In the input loadings of the first principal component, pERK, pCREB and pAKT were positive, whereas pJNK and pp38 were negative (Fig. 3A), indicating their opposing contributions to the first principal component. In the input scores of the first principal component, NGF, PACAP and EGF were positive, whereas anisomycin was negative (Fig. 3B), indicating that anisomycin was inversely correlated to the other growth factors in the first principal component. In the output loadings of the first principal component of the outputs, the neurite length, cell viability, and all IEGs were positive, whereas cell death and cell cycle were negative (Fig. 3C). In the output scores, NGF and PACAP were positive, whereas anisomycin was negative (Fig. 3D), indicating that anisomycin was inversely correlated with the growth factors in the first principal component. These results indicate that the first PLS component divided the data into cell survival/differentiation and cell death. In the input loadings of the second principal component, pCREB and pJNK, late pAKT, and pp38 were positive, whereas pERK and early pAKT were negative. In the input scores, PACAP and anisomycin were positive, whereas NGF and EGF were negative. In the output loadings of the second principal component, cell death, cell cycle and c-FOS, JUNB and FOSB were positive, whereas the neurite length, cell viability, c-JUN and EGR1 were negative. In the output scores, PACAP and anisomycin were positive, whereas NGF and EGF were negative. These observations indicate that the second principal component divided the data into ligands of receptor-type tyrosine kinase (NGF and EGF) and those of other receptor types (PACAP and anisomycin). The third principal component divided the data into higher and lower doses of stimuli, and the fourth principal component divided the data into EGF and others.

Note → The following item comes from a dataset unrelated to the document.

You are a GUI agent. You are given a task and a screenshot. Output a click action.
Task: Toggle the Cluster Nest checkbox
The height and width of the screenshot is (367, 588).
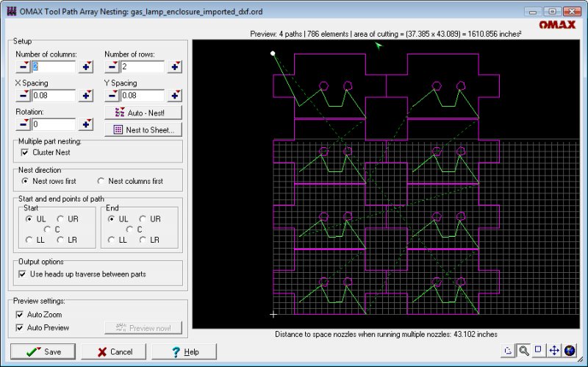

(A) Input loadings. A wedge indicates the temporal evolution of the indicated molecules from 0 to 360 min (Table 1). (B) Input scores. A wedge indicates the doses of the stimulant. (C) Output loadings. A wedge indicates the temporal evolution (Table 1). (D) Output scores. A wedge indicates the doses of the indicated molecules (Fig. 1). The red and blue colors indicate positive and negative values, respectively (A–D). Scatter plots of input loadings (E), input scores (F), output loadings (G) and output scores (H) of the first and second principal components. The colors correspond to the latent variables (E, G) and stimuli (F, H). The numbers indicate the time (minute for pERK, pCREB, pJNK, pAKT, pp38, c-FOS, c-JUN, EGR1, JUNB and FOSB and hour for neurite lengths, cell viability, cell cycle and cell death).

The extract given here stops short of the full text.